> Challenges:
1. In the thread comparing M.2 PCIe and SATA III SSDs, how long did the Samsung 950 PRO 512GB PCIe NVMe M.2 SSD take to load the Virharmonic Violin 96kHZ 18GB UVI Soundbank?
2. Transcribe the records word for word, starting at their first line and ending at the line that contains "Olympic Qualifying Event – Europe [232, 480]", with both of those lines included.

> Selection:
____________________

# M.2 pcie ssd vs sata iii ssd



## Hired Goon (May 29, 2018)

Any opinions on this?

Obviously the M.2 is a faster protocol, but is there any real life benefit in the context of audio?


----------



## W Ackerman (May 29, 2018)

I posted these results a while back:

Loading Virharmonic Violin 96kHZ 18GB UVI Soundbank:

Crucial 2TB SATA SSD: 42 seconds
Samsung 950 PRO 512GB PCIe NVMe M.2 SSD: 31 seconds


----------



## chimuelo (May 29, 2018)

It’s really good for loading Omnisphere Multis.
Now that Spectrasonics will have 4 Soundsources/Samples as a Patch these will become even more useful.
I’m using NVMe M.2 @ PCI-e 2X Speeds since I use Z97s still.
Make sure your Chipset and M.2 are on the same rates of transfer.


----------



## DAW PLUS (Jun 1, 2018)

While PCIe SSDs are much "faster" than SATA SSDs, you will not reach the actual potential of these drives for 2 reasons:
-most libraries are still loaded serially, which is a software design issue. 
-the cue depth of sample loading is very shallow, which means that the full speed of the SSD, which is reached at the use of higher cue depths, cannot be used.
This means that for example a SATA/PCIe SSD comparison which offers a 200% read speed increase actually only shows a 25% increase when actually loading the same sample libraries.

Especially if you use VEP for templates and only load it once in the morning, there is no need for ultra fast SSDs. IMO SATA SSDs offer the best price/performance comparison.
If you only use a handful of libraries and do everything from within the DAW, i.e. loading librries again with each project, a PCIe based SSD might be the best, if not the cheapest option.


----------

____________________

> Provided records:
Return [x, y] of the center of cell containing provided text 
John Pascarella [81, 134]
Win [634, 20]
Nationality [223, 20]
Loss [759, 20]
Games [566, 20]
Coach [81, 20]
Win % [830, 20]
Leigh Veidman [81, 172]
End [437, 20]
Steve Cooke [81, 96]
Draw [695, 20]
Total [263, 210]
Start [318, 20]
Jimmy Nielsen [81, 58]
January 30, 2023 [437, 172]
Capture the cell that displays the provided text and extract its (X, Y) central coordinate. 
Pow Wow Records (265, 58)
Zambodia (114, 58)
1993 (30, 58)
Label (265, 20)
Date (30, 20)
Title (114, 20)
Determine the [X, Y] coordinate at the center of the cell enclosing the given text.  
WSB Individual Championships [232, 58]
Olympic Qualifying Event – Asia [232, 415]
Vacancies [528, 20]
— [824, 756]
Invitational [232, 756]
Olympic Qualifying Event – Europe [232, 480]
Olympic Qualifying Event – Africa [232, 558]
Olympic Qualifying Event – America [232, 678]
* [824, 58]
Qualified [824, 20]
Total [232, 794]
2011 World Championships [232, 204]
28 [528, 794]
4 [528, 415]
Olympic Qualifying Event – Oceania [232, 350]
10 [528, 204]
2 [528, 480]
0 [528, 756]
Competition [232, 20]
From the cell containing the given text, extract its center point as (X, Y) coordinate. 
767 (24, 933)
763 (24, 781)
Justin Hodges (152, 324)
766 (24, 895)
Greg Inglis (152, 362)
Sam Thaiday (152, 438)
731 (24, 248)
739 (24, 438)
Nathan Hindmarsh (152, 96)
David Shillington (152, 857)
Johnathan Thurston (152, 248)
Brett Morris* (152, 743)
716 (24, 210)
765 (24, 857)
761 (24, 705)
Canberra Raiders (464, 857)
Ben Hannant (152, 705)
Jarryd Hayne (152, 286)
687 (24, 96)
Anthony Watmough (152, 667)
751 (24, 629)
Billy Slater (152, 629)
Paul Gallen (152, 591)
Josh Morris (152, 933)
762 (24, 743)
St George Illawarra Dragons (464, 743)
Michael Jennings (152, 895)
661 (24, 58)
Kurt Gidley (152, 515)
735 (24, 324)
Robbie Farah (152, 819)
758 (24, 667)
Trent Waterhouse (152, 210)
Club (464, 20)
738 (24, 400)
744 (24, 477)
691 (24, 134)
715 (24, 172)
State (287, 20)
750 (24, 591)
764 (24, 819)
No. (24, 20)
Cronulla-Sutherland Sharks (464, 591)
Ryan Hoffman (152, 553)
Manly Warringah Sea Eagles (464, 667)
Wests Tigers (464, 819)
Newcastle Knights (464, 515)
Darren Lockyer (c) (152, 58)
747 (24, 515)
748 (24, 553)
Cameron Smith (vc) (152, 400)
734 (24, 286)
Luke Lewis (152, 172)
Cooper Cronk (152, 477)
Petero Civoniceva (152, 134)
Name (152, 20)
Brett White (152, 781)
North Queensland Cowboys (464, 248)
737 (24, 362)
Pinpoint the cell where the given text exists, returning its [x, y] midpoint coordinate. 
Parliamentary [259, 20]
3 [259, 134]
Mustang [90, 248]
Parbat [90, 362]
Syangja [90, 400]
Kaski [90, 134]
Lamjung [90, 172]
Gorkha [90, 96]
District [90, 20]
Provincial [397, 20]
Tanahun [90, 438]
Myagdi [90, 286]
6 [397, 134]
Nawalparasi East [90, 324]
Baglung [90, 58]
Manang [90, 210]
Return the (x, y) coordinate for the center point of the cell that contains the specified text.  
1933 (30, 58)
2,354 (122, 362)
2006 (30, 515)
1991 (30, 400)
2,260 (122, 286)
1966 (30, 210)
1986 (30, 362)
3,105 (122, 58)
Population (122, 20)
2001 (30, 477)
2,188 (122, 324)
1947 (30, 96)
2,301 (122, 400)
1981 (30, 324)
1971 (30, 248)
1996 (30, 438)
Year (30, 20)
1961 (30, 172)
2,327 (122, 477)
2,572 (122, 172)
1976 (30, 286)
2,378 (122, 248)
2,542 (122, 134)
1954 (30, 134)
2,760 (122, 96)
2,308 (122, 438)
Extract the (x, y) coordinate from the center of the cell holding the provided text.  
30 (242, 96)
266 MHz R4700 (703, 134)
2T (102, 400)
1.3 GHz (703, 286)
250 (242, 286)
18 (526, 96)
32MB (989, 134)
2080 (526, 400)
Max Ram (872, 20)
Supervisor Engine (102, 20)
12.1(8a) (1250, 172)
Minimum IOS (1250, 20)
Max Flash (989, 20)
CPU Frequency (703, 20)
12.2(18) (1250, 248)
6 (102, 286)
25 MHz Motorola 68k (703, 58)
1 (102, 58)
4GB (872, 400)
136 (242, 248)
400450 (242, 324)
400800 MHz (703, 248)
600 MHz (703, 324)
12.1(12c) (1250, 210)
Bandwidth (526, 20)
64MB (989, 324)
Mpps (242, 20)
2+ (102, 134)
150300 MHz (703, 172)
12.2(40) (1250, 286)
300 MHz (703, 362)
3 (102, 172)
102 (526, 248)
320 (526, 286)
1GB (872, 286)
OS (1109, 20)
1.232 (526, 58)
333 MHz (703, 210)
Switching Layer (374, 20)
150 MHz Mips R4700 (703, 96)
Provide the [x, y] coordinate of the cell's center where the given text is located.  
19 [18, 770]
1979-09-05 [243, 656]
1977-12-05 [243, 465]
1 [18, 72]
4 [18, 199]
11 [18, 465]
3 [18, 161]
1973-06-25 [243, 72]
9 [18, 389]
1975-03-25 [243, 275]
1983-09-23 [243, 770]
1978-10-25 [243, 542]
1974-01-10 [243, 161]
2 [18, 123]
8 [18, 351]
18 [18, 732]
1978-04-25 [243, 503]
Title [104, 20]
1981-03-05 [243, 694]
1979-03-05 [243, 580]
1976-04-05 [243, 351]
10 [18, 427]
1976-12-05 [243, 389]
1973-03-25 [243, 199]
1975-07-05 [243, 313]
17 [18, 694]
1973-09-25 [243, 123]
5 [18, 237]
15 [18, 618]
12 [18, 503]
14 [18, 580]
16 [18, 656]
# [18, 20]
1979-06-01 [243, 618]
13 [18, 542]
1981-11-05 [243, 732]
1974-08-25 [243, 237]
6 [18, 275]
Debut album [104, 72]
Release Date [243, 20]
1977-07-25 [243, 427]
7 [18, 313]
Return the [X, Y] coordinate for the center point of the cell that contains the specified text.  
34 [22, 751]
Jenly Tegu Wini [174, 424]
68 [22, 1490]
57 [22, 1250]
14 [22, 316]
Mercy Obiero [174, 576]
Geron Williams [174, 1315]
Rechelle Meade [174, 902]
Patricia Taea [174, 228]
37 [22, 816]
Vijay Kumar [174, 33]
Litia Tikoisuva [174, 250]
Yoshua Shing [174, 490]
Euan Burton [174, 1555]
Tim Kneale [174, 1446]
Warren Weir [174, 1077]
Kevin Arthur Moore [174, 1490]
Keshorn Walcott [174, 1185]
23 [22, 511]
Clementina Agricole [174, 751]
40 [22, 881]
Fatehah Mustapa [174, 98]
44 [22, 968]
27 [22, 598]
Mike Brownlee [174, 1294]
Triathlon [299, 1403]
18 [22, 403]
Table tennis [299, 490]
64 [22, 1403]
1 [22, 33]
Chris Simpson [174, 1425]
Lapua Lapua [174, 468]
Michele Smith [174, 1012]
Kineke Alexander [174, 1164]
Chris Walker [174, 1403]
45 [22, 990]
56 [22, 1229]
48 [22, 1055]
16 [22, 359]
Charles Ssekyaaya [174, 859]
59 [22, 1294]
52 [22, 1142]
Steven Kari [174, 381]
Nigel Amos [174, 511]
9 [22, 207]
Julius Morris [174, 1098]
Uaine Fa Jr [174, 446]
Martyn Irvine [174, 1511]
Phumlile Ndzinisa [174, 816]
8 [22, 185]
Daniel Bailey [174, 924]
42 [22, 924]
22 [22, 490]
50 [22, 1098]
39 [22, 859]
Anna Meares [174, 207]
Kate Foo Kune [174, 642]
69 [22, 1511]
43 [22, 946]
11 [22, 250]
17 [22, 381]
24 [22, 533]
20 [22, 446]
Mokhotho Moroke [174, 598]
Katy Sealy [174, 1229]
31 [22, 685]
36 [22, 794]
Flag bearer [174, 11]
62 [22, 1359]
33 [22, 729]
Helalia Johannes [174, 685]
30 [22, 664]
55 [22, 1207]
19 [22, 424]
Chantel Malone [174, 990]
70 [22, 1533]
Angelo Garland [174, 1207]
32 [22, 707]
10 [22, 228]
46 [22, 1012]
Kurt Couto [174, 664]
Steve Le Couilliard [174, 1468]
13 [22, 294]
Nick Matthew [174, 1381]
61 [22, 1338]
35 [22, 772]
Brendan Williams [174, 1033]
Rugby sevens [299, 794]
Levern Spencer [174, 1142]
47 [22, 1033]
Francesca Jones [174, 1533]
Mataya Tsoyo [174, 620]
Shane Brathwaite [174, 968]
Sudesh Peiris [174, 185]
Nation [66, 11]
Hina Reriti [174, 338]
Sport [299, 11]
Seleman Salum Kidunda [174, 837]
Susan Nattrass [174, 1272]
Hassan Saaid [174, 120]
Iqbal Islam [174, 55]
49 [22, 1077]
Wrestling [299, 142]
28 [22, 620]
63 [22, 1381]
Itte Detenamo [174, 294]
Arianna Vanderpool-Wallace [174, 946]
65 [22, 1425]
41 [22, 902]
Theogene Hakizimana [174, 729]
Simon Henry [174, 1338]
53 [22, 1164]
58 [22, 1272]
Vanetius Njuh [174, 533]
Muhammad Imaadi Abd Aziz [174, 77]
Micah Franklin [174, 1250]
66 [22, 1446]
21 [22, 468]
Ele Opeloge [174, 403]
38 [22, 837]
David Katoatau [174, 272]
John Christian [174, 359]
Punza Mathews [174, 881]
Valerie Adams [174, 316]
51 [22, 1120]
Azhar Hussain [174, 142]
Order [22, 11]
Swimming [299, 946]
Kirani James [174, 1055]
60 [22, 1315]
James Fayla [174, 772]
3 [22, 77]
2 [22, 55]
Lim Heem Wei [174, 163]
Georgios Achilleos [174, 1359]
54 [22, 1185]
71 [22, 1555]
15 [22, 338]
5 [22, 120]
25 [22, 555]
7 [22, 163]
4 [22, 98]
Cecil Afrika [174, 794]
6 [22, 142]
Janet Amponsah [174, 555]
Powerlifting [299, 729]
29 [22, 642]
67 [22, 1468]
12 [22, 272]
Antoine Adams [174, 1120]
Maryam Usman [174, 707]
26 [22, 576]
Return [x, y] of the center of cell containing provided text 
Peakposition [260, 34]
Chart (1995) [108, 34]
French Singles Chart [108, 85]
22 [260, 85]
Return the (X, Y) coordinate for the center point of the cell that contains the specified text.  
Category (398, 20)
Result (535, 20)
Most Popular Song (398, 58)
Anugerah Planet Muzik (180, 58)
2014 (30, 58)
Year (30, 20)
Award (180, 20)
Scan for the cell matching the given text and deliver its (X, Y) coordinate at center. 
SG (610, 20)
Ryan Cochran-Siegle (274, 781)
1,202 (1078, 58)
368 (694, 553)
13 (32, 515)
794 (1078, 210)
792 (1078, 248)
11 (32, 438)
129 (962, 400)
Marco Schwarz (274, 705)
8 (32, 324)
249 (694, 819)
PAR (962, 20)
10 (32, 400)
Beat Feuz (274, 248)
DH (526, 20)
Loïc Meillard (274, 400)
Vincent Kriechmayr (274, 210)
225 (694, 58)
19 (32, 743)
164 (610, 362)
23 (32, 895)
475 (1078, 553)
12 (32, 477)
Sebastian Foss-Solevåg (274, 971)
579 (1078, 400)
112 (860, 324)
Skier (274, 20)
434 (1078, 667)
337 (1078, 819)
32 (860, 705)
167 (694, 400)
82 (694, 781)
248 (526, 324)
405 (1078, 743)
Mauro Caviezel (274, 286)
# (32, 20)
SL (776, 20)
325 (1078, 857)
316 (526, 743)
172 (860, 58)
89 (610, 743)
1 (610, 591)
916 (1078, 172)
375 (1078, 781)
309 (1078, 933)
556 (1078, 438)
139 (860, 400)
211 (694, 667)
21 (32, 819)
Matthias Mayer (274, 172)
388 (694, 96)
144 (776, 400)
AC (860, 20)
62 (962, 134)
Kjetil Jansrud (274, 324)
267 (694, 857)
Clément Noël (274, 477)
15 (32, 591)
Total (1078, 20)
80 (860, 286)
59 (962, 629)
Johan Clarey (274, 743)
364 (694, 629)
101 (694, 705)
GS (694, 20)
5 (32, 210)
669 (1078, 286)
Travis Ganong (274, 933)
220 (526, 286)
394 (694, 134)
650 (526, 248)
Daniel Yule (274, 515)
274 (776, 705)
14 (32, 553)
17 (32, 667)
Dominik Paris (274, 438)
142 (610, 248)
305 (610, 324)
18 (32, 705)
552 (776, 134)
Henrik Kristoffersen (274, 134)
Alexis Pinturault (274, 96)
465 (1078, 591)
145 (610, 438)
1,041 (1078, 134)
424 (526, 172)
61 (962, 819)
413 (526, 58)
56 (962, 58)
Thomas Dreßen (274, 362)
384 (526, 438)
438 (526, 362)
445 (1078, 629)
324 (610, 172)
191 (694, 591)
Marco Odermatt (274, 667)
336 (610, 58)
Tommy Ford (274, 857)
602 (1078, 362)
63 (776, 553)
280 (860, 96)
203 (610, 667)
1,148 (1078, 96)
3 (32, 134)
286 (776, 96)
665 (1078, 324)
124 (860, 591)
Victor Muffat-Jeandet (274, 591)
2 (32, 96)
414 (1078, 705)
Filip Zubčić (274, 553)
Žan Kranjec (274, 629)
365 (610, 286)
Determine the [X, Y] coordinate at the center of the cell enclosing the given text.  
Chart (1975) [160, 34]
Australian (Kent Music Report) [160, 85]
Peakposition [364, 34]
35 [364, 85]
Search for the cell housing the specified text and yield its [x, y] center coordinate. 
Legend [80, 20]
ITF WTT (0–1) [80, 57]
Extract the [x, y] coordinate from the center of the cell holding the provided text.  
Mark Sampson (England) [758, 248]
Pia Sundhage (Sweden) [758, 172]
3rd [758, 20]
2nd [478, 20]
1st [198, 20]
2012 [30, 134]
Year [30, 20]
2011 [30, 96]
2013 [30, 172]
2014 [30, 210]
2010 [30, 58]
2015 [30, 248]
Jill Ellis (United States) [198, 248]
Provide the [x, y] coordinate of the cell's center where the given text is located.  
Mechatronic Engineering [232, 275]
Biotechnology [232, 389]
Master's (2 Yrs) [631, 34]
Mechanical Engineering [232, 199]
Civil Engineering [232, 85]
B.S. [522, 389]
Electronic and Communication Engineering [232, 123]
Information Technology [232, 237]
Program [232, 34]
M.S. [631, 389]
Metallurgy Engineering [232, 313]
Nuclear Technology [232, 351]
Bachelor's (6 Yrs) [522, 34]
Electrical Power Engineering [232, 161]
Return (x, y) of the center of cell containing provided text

____________________

> Results for the exercise:
1. 31 seconds.

2.
Return [x, y] of the center of cell containing provided text 
John Pascarella [81, 134]
Win [634, 20]
Nationality [223, 20]
Loss [759, 20]
Games [566, 20]
Coach [81, 20]
Win % [830, 20]
Leigh Veidman [81, 172]
End [437, 20]
Steve Cooke [81, 96]
Draw [695, 20]
Total [263, 210]
Start [318, 20]
Jimmy Nielsen [81, 58]
January 30, 2023 [437, 172]
Capture the cell that displays the provided text and extract its (X, Y) central coordinate. 
Pow Wow Records (265, 58)
Zambodia (114, 58)
1993 (30, 58)
Label (265, 20)
Date (30, 20)
Title (114, 20)
Determine the [X, Y] coordinate at the center of the cell enclosing the given text.  
WSB Individual Championships [232, 58]
Olympic Qualifying Event – Asia [232, 415]
Vacancies [528, 20]
— [824, 756]
Invitational [232, 756]
Olympic Qualifying Event – Europe [232, 480]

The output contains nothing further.